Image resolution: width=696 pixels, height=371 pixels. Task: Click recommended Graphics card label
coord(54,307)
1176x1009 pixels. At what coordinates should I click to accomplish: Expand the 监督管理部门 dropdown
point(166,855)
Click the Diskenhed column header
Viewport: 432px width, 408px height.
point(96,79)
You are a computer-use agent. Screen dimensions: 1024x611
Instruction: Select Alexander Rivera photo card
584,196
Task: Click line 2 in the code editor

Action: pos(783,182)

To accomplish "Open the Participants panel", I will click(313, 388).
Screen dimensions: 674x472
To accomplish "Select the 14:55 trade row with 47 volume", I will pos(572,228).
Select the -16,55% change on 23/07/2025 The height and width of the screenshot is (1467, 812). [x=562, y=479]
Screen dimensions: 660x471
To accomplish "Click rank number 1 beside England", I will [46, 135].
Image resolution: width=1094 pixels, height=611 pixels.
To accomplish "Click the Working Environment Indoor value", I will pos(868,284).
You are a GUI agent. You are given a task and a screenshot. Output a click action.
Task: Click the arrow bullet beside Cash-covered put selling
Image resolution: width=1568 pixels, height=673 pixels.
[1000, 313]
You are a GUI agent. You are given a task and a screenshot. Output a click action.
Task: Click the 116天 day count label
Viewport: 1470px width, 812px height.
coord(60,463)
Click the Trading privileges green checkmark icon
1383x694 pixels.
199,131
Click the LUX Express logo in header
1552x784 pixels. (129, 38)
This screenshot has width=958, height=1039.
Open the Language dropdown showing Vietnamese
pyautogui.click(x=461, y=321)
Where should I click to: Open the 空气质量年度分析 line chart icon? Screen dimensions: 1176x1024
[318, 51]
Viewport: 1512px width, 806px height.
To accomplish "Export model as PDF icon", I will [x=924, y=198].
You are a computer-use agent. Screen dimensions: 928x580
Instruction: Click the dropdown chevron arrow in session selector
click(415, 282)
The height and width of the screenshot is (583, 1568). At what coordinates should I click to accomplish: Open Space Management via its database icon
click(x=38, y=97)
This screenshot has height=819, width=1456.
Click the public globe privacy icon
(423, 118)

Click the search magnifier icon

──────

■ Aim of the exercise
Restate word for word only the lines running from the beginning of the data to the line holding "Select the -16,55%", both included.

■ Exercise answer
Image resolution: width=696 pixels, height=371 pixels. Task: Click recommended Graphics card label
coord(54,307)
1176x1009 pixels. At what coordinates should I click to accomplish: Expand the 监督管理部门 dropdown
point(166,855)
Click the Diskenhed column header
Viewport: 432px width, 408px height.
point(96,79)
You are a computer-use agent. Screen dimensions: 1024x611
Instruction: Select Alexander Rivera photo card
584,196
Task: Click line 2 in the code editor

Action: pos(783,182)

To accomplish "Open the Participants panel", I will click(313, 388).
Screen dimensions: 674x472
To accomplish "Select the 14:55 trade row with 47 volume", I will pos(572,228).
Select the -16,55% change on 23/07/2025 The height and width of the screenshot is (1467, 812). [x=562, y=479]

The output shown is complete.